Peugeot 9×8 is ready for its first competitive close-up in July

Equipped with the Peugeot 9×8 Hybrid Hypercar, it will race in the World Endurance Championship racers starting this July. When the French automaker showed off its fancy design last year, the marquee feature lacked a feature: there were no hind wings, only a docktail-like spoiler lip along the back edge. After 25 days of this year’s test at Aragon, Paul Ricard, Magnus-Course, Barcelona and Portimao Circuits, after more than 6,000 miles of data, the off-quarters need to be slightly changed. The strokes above the rear fender sprout longer than before, each winglet and endplate sprouting. The result will be different from the track we’ve seen so far, unless Cadillac follows its similarly wingless LMDh car.

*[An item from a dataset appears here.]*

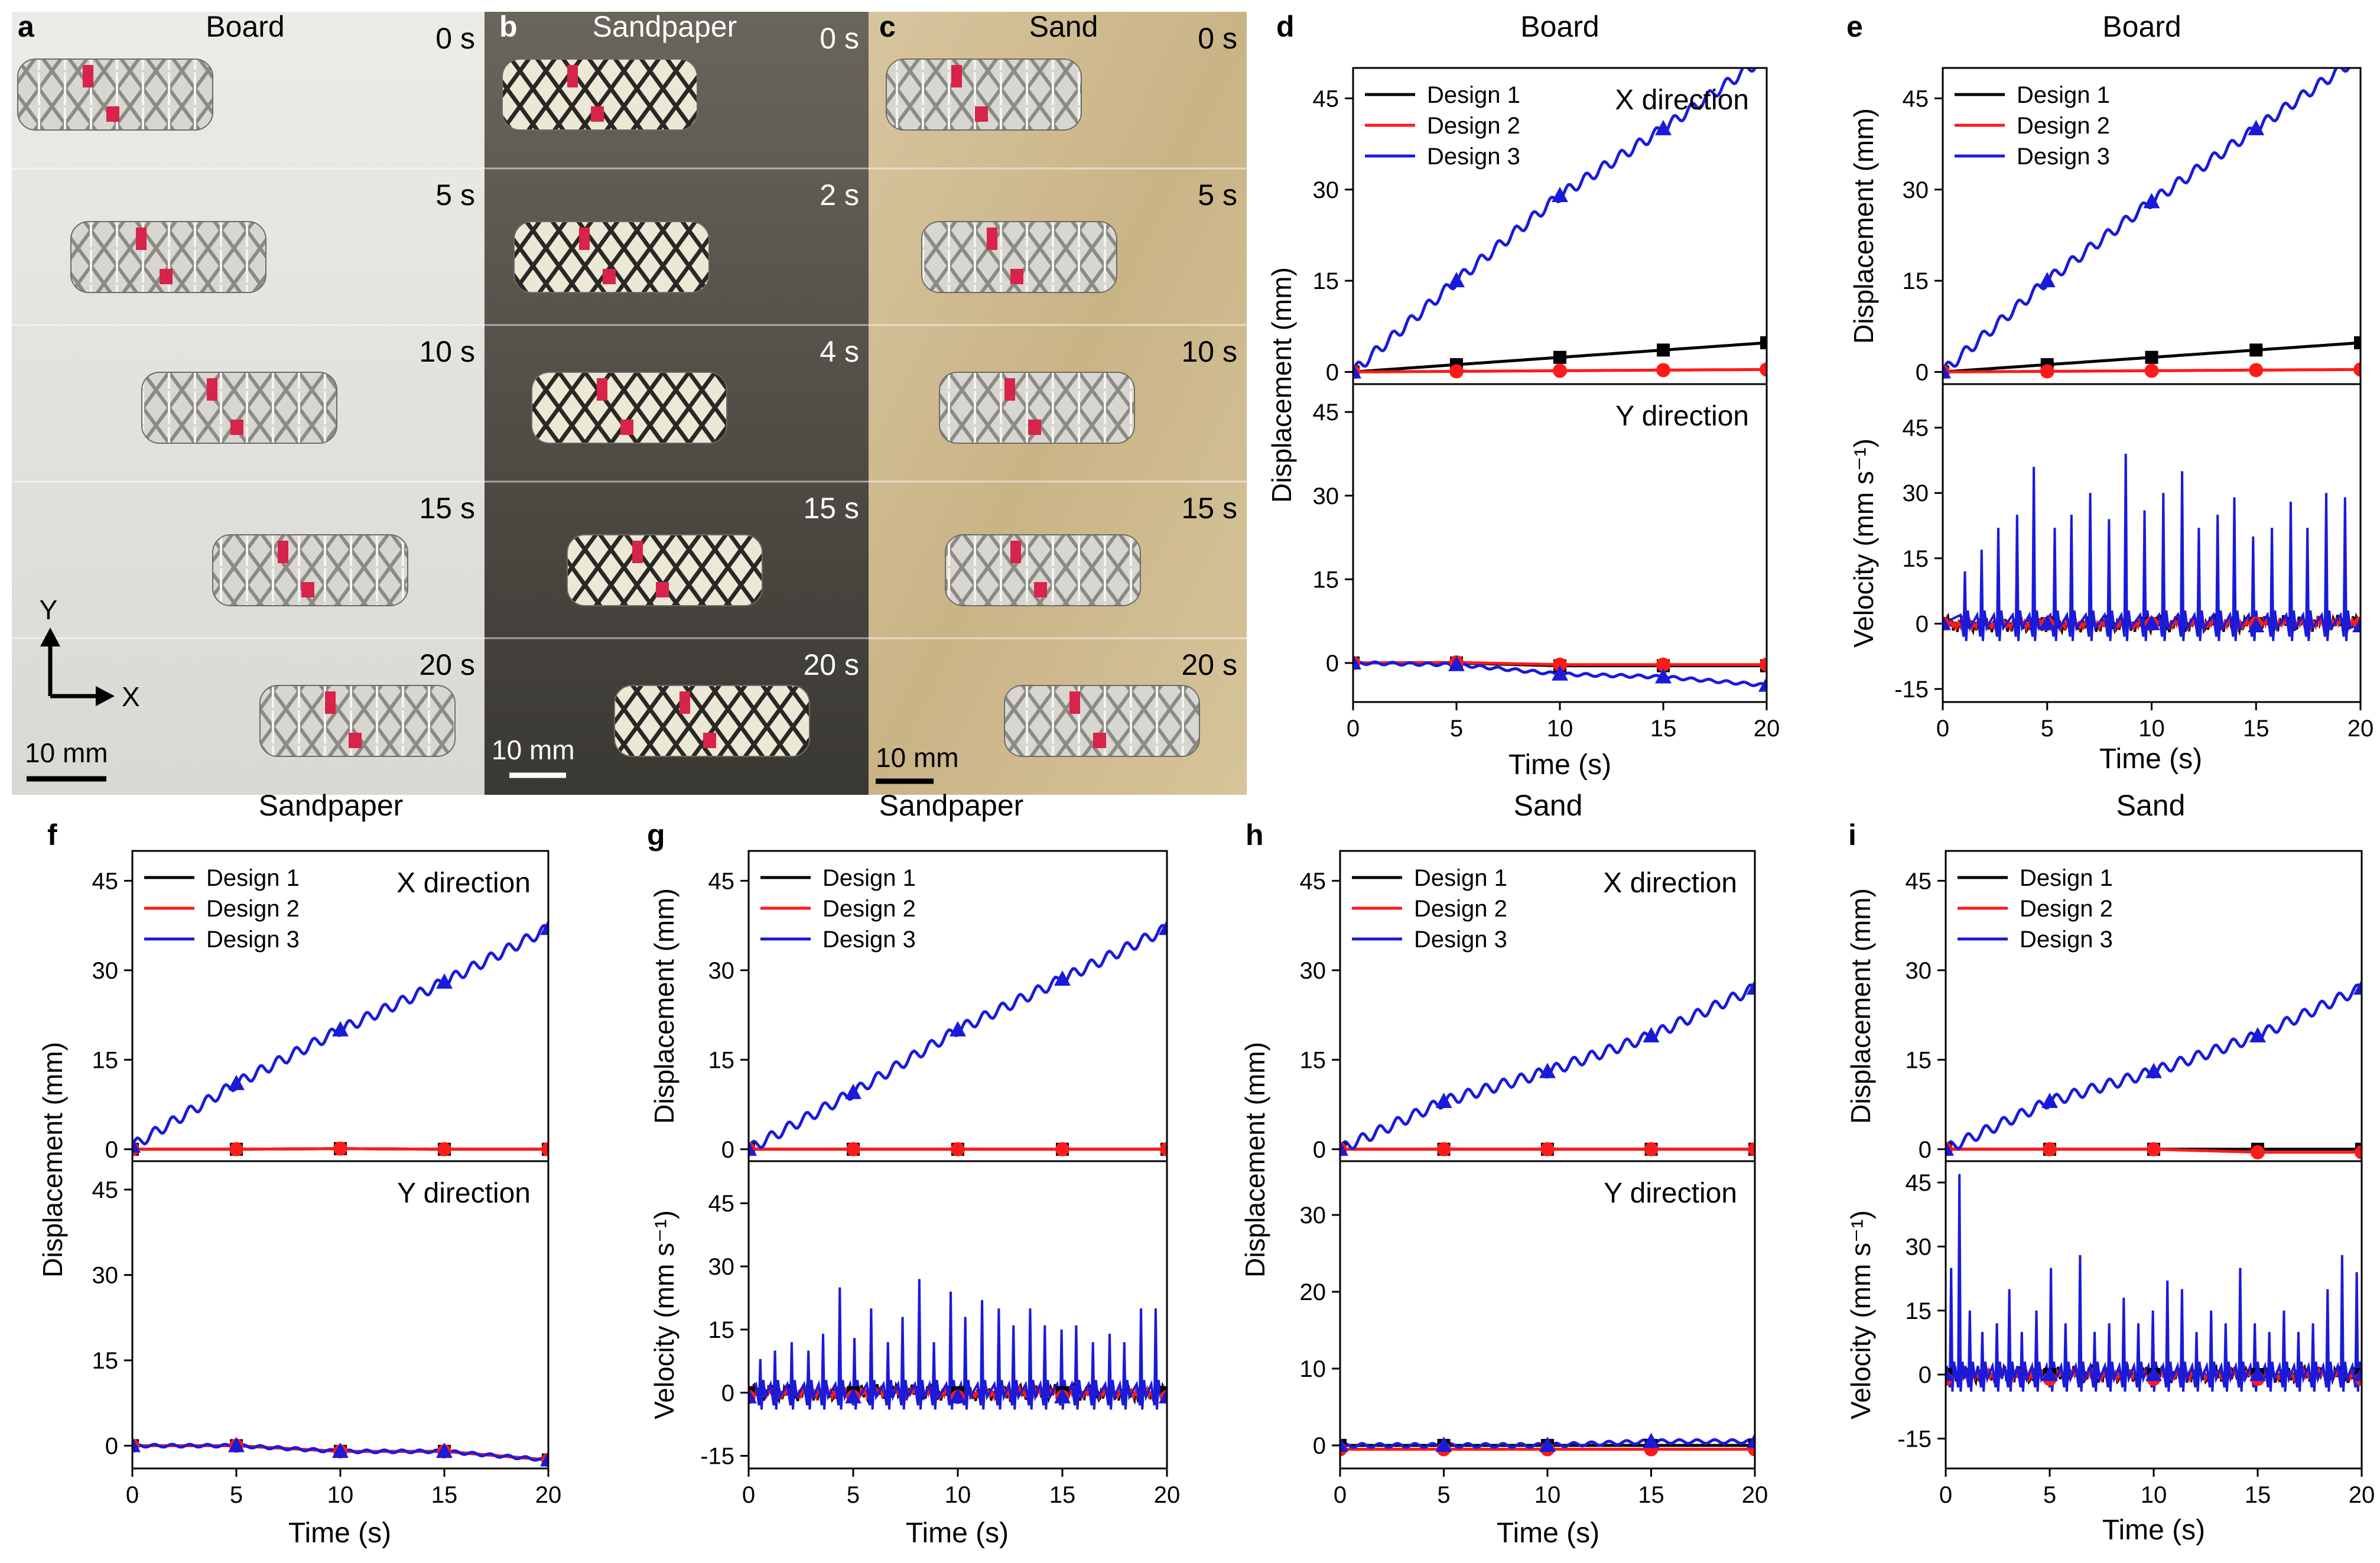  Describe the element at coordinates (1255, 835) in the screenshot. I see `panel-letter-h: h` at that location.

Peugeot states that the upper rear wings were first seen in 1967 at 24 Hours of Le Mans, which refers to the Chaparal 2F whose driver had an adjustable upper wing. The last time a high-flying car in a French countryside won a day-long race was in 1971, when current Red Bull F1 advisers Helmut Marco and Giuseppe Van Lennep drove a Porsche 917 towards the checkered flag. Peugeot won the race in 1992 and 1993 with the W10-powered Peugeot 905 with Danawala crowd and again in 2009 with the diesel-V12-powered 908 HDi-FAP.

The back of the 9×8 driver is powered by a 2.6-liter twin-turbo V6 that transmits 671 horsepower to the rear axle via a seven-speed sequential gearbox. A 268-hp electric motor-generator rotates the front axle. Racer’s first display won’t use any of that puzzle, though, as Peugeot is taking the kryptonite-colored car as a static display only for next month’s 24 Hours of Le Mans. The first competitive test was held the following month, July 10, at the 6 Hours of Manza, Italy. From now until then, Peugeot Sport plans more tests, including running in the car’s first 6-hour running conditions. Two cars are planned for the Italian campaign, where they will go against Grandpa’s Alpine LMP1 car and Scuderia Cameron Glikenhouse and Toyota Hypercar. Driver pairings have not yet been selected, but the six-member team includes Loic Duval, Mikkel Jensen, Gustavo Menezes, Paul di Resta, Jean-Eric Vergne, and the late James Rossiter, who replaces Haas F1 driver Kevin Magnassen.

The team says they are going to Italy to compete for the win, not to use the event as a trial session or mere parade. The plan is to compete in the final two rounds, 6 hours for Fuji and 8 hours for Bahrain, before taking the right test for next year’s 24-hour Le Mans. In the near future, we should look at the road-going version of the 9×8, the rules of the series that require 20 models to be sold to the public for hypercar entry.